EXTRACTED MATERIAL section start
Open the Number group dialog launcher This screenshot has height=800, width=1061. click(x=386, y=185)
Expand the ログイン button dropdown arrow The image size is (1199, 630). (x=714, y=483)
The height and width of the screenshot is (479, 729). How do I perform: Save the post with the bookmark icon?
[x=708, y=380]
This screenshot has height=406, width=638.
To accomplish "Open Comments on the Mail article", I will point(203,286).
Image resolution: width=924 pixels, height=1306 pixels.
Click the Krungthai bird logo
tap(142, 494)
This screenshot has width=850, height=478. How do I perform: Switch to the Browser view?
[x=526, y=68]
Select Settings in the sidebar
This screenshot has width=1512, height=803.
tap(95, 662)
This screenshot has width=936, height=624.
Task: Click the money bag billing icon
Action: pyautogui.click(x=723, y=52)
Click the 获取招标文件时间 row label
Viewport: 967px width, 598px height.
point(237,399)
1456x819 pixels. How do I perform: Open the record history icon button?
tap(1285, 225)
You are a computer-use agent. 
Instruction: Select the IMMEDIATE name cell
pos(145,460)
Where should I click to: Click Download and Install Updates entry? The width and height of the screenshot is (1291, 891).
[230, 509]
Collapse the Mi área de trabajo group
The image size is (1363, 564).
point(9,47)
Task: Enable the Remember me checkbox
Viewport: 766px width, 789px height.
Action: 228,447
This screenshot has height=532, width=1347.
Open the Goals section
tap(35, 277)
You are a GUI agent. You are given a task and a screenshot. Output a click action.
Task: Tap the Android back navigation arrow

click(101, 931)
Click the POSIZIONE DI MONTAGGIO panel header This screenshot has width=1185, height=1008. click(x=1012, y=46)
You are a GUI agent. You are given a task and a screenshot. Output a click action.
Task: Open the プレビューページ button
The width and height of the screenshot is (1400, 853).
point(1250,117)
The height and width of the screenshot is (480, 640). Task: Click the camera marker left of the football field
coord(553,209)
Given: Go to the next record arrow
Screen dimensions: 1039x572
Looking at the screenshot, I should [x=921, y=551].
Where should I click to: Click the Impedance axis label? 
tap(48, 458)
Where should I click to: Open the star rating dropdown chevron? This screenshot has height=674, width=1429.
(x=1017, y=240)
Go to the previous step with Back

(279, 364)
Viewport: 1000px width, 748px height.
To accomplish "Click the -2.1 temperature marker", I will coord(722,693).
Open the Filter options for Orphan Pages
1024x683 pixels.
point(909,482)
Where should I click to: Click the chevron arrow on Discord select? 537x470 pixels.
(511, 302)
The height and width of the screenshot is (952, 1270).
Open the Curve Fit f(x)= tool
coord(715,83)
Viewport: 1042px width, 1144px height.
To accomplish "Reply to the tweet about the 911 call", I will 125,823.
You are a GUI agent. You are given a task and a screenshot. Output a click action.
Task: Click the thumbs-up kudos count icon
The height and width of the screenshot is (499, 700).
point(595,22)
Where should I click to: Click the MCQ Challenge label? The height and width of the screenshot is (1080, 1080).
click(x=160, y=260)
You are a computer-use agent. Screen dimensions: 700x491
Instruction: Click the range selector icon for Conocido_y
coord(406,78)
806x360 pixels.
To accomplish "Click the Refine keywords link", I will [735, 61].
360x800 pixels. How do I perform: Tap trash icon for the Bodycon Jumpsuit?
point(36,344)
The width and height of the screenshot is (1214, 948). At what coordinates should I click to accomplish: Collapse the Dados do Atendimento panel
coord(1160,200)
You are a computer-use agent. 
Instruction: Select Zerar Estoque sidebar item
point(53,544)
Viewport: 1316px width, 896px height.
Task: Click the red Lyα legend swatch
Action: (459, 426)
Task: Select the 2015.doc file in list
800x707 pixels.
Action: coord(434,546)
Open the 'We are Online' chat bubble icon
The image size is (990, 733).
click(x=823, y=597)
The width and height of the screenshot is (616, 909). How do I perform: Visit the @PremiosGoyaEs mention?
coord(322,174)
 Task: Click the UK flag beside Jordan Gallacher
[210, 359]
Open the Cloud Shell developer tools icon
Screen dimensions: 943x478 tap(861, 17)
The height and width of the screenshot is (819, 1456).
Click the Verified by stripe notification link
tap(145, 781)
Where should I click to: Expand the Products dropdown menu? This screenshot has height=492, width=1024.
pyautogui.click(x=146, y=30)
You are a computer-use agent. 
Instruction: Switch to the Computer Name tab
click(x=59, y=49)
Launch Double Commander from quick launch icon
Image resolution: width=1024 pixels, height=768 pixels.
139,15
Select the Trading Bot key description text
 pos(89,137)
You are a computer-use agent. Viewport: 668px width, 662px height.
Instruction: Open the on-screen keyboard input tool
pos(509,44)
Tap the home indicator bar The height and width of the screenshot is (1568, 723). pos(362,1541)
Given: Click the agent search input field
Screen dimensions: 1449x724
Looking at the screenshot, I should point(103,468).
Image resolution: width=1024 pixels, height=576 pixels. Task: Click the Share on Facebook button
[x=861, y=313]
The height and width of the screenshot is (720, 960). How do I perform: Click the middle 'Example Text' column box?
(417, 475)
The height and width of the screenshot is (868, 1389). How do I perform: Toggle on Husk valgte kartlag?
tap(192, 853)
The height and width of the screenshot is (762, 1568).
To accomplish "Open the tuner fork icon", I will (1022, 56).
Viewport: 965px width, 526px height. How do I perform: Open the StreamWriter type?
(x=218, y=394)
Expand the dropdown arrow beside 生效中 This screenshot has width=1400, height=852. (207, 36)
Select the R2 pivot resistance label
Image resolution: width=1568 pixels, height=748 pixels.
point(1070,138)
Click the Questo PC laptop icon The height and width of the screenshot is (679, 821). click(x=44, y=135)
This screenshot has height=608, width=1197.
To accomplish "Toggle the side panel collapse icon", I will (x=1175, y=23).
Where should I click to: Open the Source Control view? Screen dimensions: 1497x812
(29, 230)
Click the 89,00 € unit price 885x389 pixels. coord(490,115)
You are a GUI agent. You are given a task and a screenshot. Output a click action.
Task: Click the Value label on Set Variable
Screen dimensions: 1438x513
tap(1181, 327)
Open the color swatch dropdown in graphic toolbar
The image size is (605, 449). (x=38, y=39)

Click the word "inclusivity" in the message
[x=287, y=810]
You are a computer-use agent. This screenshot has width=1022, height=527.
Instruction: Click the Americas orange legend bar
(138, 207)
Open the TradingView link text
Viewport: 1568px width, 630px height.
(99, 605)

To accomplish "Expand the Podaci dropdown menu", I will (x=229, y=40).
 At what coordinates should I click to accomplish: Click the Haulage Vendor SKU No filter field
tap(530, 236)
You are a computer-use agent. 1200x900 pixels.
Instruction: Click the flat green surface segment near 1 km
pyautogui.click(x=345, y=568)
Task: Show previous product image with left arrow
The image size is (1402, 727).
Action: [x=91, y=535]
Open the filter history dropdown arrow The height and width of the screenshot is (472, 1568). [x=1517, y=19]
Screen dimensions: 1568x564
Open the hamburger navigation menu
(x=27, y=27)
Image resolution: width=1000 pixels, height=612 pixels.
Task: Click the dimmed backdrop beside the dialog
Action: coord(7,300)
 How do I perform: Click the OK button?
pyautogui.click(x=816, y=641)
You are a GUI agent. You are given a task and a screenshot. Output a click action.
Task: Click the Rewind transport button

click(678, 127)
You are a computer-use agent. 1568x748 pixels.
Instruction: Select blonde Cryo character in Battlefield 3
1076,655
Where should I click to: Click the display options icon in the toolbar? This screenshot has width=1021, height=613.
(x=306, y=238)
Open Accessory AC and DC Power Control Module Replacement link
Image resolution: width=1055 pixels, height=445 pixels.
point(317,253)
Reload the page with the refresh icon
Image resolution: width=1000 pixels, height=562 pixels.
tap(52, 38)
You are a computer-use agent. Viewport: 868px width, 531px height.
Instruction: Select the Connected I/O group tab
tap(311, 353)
EXTRACTED MATERIAL section end
▶ WHAT IS NEEDED
Print the records once more, exactly as they were given.

▶ ANSWER BOX
Open the Number group dialog launcher This screenshot has height=800, width=1061. click(x=386, y=185)
Expand the ログイン button dropdown arrow The image size is (1199, 630). (x=714, y=483)
The height and width of the screenshot is (479, 729). How do I perform: Save the post with the bookmark icon?
[x=708, y=380]
This screenshot has height=406, width=638.
To accomplish "Open Comments on the Mail article", I will point(203,286).
Image resolution: width=924 pixels, height=1306 pixels.
Click the Krungthai bird logo
tap(142, 494)
This screenshot has width=850, height=478. How do I perform: Switch to the Browser view?
[x=526, y=68]
Select Settings in the sidebar
This screenshot has width=1512, height=803.
tap(95, 662)
This screenshot has width=936, height=624.
Task: Click the money bag billing icon
Action: pyautogui.click(x=723, y=52)
Click the 获取招标文件时间 row label
Viewport: 967px width, 598px height.
point(237,399)
1456x819 pixels. How do I perform: Open the record history icon button?
tap(1285, 225)
You are a computer-use agent. 
Instruction: Select the IMMEDIATE name cell
pos(145,460)
Where should I click to: Click Download and Install Updates entry? The width and height of the screenshot is (1291, 891).
[230, 509]
Collapse the Mi área de trabajo group
The image size is (1363, 564).
point(9,47)
Task: Enable the Remember me checkbox
Viewport: 766px width, 789px height.
Action: 228,447
This screenshot has height=532, width=1347.
Open the Goals section
tap(35, 277)
You are a GUI agent. You are given a task and a screenshot. Output a click action.
Task: Tap the Android back navigation arrow

click(101, 931)
Click the POSIZIONE DI MONTAGGIO panel header This screenshot has width=1185, height=1008. click(x=1012, y=46)
You are a GUI agent. You are given a task and a screenshot. Output a click action.
Task: Open the プレビューページ button
The width and height of the screenshot is (1400, 853).
point(1250,117)
The height and width of the screenshot is (480, 640). Task: Click the camera marker left of the football field
coord(553,209)
Given: Go to the next record arrow
Screen dimensions: 1039x572
Looking at the screenshot, I should [x=921, y=551].
Where should I click to: Click the Impedance axis label? 
tap(48, 458)
Where should I click to: Open the star rating dropdown chevron? This screenshot has height=674, width=1429.
(x=1017, y=240)
Go to the previous step with Back

(279, 364)
Viewport: 1000px width, 748px height.
To accomplish "Click the -2.1 temperature marker", I will coord(722,693).
Open the Filter options for Orphan Pages
1024x683 pixels.
point(909,482)
Where should I click to: Click the chevron arrow on Discord select? 537x470 pixels.
(511, 302)
The height and width of the screenshot is (952, 1270).
Open the Curve Fit f(x)= tool
coord(715,83)
Viewport: 1042px width, 1144px height.
To accomplish "Reply to the tweet about the 911 call", I will 125,823.
You are a GUI agent. You are given a task and a screenshot. Output a click action.
Task: Click the thumbs-up kudos count icon
The height and width of the screenshot is (499, 700).
point(595,22)
Where should I click to: Click the MCQ Challenge label? The height and width of the screenshot is (1080, 1080).
click(x=160, y=260)
You are a computer-use agent. Screen dimensions: 700x491
Instruction: Click the range selector icon for Conocido_y
coord(406,78)
806x360 pixels.
To accomplish "Click the Refine keywords link", I will [735, 61].
360x800 pixels. How do I perform: Tap trash icon for the Bodycon Jumpsuit?
point(36,344)
The width and height of the screenshot is (1214, 948). At what coordinates should I click to accomplish: Collapse the Dados do Atendimento panel
coord(1160,200)
You are a computer-use agent. 
Instruction: Select Zerar Estoque sidebar item
point(53,544)
Viewport: 1316px width, 896px height.
Task: Click the red Lyα legend swatch
Action: (459, 426)
Task: Select the 2015.doc file in list
800x707 pixels.
Action: coord(434,546)
Open the 'We are Online' chat bubble icon
The image size is (990, 733).
click(x=823, y=597)
The width and height of the screenshot is (616, 909). How do I perform: Visit the @PremiosGoyaEs mention?
coord(322,174)
 Task: Click the UK flag beside Jordan Gallacher
[210, 359]
Open the Cloud Shell developer tools icon
Screen dimensions: 943x478 tap(861, 17)
The height and width of the screenshot is (819, 1456).
Click the Verified by stripe notification link
tap(145, 781)
Where should I click to: Expand the Products dropdown menu? This screenshot has height=492, width=1024.
pyautogui.click(x=146, y=30)
You are a computer-use agent. 
Instruction: Switch to the Computer Name tab
click(x=59, y=49)
Launch Double Commander from quick launch icon
Image resolution: width=1024 pixels, height=768 pixels.
139,15
Select the Trading Bot key description text
 pos(89,137)
You are a computer-use agent. Viewport: 668px width, 662px height.
Instruction: Open the on-screen keyboard input tool
pos(509,44)
Tap the home indicator bar The height and width of the screenshot is (1568, 723). pos(362,1541)
Given: Click the agent search input field
Screen dimensions: 1449x724
Looking at the screenshot, I should point(103,468).
Image resolution: width=1024 pixels, height=576 pixels. Task: Click the Share on Facebook button
[x=861, y=313]
The height and width of the screenshot is (720, 960). How do I perform: Click the middle 'Example Text' column box?
(417, 475)
The height and width of the screenshot is (868, 1389). How do I perform: Toggle on Husk valgte kartlag?
tap(192, 853)
The height and width of the screenshot is (762, 1568).
To accomplish "Open the tuner fork icon", I will (1022, 56).
Viewport: 965px width, 526px height. How do I perform: Open the StreamWriter type?
(x=218, y=394)
Expand the dropdown arrow beside 生效中 This screenshot has width=1400, height=852. (207, 36)
Select the R2 pivot resistance label
Image resolution: width=1568 pixels, height=748 pixels.
point(1070,138)
Click the Questo PC laptop icon The height and width of the screenshot is (679, 821). click(x=44, y=135)
This screenshot has height=608, width=1197.
To accomplish "Toggle the side panel collapse icon", I will (x=1175, y=23).
Where should I click to: Open the Source Control view? Screen dimensions: 1497x812
(29, 230)
Click the 89,00 € unit price 885x389 pixels. coord(490,115)
You are a GUI agent. You are given a task and a screenshot. Output a click action.
Task: Click the Value label on Set Variable
Screen dimensions: 1438x513
tap(1181, 327)
Open the color swatch dropdown in graphic toolbar
The image size is (605, 449). (x=38, y=39)

Click the word "inclusivity" in the message
[x=287, y=810]
You are a computer-use agent. This screenshot has width=1022, height=527.
Instruction: Click the Americas orange legend bar
(138, 207)
Open the TradingView link text
Viewport: 1568px width, 630px height.
(99, 605)

To accomplish "Expand the Podaci dropdown menu", I will (x=229, y=40).
 At what coordinates should I click to accomplish: Click the Haulage Vendor SKU No filter field
tap(530, 236)
You are a computer-use agent. 1200x900 pixels.
Instruction: Click the flat green surface segment near 1 km
pyautogui.click(x=345, y=568)
Task: Show previous product image with left arrow
The image size is (1402, 727).
Action: [x=91, y=535]
Open the filter history dropdown arrow The height and width of the screenshot is (472, 1568). [x=1517, y=19]
Screen dimensions: 1568x564
Open the hamburger navigation menu
(x=27, y=27)
Image resolution: width=1000 pixels, height=612 pixels.
Task: Click the dimmed backdrop beside the dialog
Action: coord(7,300)
 How do I perform: Click the OK button?
pyautogui.click(x=816, y=641)
You are a GUI agent. You are given a task and a screenshot. Output a click action.
Task: Click the Rewind transport button

click(678, 127)
You are a computer-use agent. 1568x748 pixels.
Instruction: Select blonde Cryo character in Battlefield 3
1076,655
Where should I click to: Click the display options icon in the toolbar? This screenshot has width=1021, height=613.
(x=306, y=238)
Open Accessory AC and DC Power Control Module Replacement link
Image resolution: width=1055 pixels, height=445 pixels.
point(317,253)
Reload the page with the refresh icon
Image resolution: width=1000 pixels, height=562 pixels.
tap(52, 38)
You are a computer-use agent. Viewport: 868px width, 531px height.
Instruction: Select the Connected I/O group tab
tap(311, 353)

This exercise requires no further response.